▸ What you will do:
**A)** In the road-trip passage, how many miles was it to San Antonio?
**B)** Quote the road-trip passage starting at the words "On Wednesday the" and stopping after "along an umbrella!".

--- Selection ---

My next step was to email brother Franz, who had incidentally volunteered his services as the “official” videographer for all the wedding activities. I informed him that, after checking out all the motel locations in the area, I had made reservations at Motel 6, and gave him their phone number so he could reserve a room, hopefully near where I was bedded down for the night. He answered via email with, “Motel 6 sounds okay with me”. His response sounded somewhat incongruous coming from a man who was accustomed to staying in 4 and 5-star hotels on trips to Europe. I was relieved that he had “lowered the bar” for this trip.
I wasn’t about to hazard a long-distance trip without first getting the drive belts replaced, especially when it had been almost nine years since new belts had been installed according to my homemade maintenance log. My owner’s manual recommended a changeover every four years, but since I had only driven 44,000 miles during that span, I had uncustomarily neglected that particular service. However, I did recall a time-tested truism that rubber deteriorated more quickly due to time of exposure to the elements rather than every day wear-and-tear.
My grandson Jim helped out by escorting me over to the nearby NTB Service Center, and then driving me the next day to pick up Ol’ Blue. I thanked him for his help, saying in farewell, “See ya’ in San Antone.” Gosh, I felt so much better having got that done, thinking how inconvenient it would have been to be stranded on the side of the road with a busted belt, and me being a member of that “exclusive” fraternity of the one-third of Americans not owning a cell phone.
Now get this, for it may just blow your mind. It was 270 miles to San Antonio, and it had been two years since I had taken any lengthy road trip. I think maybe I was going through some sort of journeyman’s menopause, but I simply could not fathom driving the entire distance in one day! So, I called Motel 6’s 800 number again to find out if they had a motel in Temple, exactly midway between the metromesses. Sure enough, they did and I reserved a room for Thursday, July 5th.
On Wednesday the 4th, I pretty well packed up Ol’ Blue with an assortment of attire, ranging from denim shorts and polo shirts to sport coat, a tie, and dress slacks with classic wing tip shoes thrown in. Around noon on my departure day, rain began pelting down at a good clip, leaving me thankful that I had done most of my packing the day before. The local noon weather report on Channel 8 forecasted a steady rain during the day throughout central and southern Texas, so I did something that I hadn’t done in almost 200,000 miles of traveling across the U.S. of A. – I took along an umbrella!

--- Information shown ---

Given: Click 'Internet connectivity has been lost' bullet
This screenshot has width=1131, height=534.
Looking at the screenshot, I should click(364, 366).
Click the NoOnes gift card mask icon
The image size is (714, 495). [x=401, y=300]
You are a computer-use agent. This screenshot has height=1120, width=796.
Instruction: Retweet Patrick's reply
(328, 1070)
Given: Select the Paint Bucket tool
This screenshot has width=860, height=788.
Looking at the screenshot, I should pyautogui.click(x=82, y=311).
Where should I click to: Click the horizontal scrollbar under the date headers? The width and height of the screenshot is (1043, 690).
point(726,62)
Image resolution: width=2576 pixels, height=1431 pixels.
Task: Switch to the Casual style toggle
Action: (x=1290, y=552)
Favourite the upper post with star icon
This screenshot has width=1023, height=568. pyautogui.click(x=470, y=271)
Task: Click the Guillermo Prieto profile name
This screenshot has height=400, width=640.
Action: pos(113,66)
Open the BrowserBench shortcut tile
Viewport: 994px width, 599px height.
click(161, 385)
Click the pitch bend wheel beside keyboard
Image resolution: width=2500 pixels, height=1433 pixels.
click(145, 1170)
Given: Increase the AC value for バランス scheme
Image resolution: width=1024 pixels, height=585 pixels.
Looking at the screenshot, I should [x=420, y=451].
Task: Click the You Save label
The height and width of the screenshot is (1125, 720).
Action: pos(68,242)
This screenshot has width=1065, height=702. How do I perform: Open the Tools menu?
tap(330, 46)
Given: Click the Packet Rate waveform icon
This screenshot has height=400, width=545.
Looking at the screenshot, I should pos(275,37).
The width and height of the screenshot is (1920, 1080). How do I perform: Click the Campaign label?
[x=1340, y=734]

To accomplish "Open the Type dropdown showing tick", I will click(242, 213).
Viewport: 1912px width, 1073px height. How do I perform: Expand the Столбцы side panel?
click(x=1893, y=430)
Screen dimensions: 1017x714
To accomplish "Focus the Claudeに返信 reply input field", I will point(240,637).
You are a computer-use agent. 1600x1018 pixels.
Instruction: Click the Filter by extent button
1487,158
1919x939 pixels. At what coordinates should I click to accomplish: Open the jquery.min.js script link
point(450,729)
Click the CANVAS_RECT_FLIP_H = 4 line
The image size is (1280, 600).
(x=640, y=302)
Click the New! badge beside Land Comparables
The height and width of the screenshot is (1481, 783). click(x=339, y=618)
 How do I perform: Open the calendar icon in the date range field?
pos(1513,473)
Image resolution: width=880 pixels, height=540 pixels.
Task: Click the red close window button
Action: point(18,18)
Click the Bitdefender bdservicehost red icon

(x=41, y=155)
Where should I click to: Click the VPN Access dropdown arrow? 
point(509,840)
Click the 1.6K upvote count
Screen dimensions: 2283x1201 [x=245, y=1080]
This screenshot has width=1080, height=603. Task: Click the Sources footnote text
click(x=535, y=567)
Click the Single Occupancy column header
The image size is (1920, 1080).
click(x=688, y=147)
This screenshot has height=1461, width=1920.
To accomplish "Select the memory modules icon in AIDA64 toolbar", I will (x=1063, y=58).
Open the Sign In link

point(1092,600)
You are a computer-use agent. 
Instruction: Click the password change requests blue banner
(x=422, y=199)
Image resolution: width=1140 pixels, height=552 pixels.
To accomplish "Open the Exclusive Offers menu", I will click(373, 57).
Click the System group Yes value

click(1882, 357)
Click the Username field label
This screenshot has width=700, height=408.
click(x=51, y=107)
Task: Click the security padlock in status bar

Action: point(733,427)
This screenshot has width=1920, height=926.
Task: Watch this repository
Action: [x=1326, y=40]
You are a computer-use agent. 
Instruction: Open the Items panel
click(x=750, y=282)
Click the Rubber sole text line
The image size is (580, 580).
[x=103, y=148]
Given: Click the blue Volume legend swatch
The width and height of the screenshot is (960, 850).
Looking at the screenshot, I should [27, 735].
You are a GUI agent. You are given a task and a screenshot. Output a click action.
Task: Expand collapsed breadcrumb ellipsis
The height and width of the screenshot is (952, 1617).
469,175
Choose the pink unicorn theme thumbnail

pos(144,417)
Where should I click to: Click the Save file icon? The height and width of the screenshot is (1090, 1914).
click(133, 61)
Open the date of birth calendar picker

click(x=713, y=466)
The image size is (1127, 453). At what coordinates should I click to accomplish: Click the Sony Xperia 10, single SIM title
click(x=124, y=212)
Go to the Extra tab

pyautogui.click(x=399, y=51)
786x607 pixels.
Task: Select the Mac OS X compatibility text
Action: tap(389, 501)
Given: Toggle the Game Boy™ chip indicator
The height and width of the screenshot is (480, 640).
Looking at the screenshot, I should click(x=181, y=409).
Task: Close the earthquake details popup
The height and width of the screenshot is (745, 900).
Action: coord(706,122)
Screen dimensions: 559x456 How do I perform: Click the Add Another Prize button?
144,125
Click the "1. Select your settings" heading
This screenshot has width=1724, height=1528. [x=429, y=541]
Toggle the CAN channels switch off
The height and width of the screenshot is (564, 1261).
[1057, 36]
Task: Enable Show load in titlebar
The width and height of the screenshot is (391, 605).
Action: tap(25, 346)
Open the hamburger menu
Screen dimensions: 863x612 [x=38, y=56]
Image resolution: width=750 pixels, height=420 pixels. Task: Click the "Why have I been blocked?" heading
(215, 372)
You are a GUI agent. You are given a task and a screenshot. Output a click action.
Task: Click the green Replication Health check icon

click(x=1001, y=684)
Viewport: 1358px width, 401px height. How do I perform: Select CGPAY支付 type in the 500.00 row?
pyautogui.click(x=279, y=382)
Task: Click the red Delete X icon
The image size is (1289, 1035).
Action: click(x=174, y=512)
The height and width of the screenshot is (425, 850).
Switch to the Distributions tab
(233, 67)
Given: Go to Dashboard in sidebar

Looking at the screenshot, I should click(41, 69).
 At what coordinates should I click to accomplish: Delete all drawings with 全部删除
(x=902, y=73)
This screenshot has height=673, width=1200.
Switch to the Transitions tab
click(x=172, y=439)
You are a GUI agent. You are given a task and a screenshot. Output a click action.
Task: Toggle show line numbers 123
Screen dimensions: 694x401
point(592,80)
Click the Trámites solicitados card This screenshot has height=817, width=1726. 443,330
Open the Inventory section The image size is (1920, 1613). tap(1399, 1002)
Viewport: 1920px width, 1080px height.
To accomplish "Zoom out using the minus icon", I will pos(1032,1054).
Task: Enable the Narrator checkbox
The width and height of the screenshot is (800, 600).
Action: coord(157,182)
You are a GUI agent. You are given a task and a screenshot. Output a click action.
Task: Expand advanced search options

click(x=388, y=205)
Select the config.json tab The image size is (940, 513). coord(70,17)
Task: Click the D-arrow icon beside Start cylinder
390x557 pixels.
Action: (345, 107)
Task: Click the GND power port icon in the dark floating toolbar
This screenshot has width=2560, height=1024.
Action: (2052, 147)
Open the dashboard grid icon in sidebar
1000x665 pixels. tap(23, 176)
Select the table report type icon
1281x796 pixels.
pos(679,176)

---

▸ Written responses:
**A)** It was 270 miles to San Antonio.

**B)**
On Wednesday the 4th, I pretty well packed up Ol’ Blue with an assortment of attire, ranging from denim shorts and polo shirts to sport coat, a tie, and dress slacks with classic wing tip shoes thrown in. Around noon on my departure day, rain began pelting down at a good clip, leaving me thankful that I had done most of my packing the day before. The local noon weather report on Channel 8 forecasted a steady rain during the day throughout central and southern Texas, so I did something that I hadn’t done in almost 200,000 miles of traveling across the U.S. of A. – I took along an umbrella!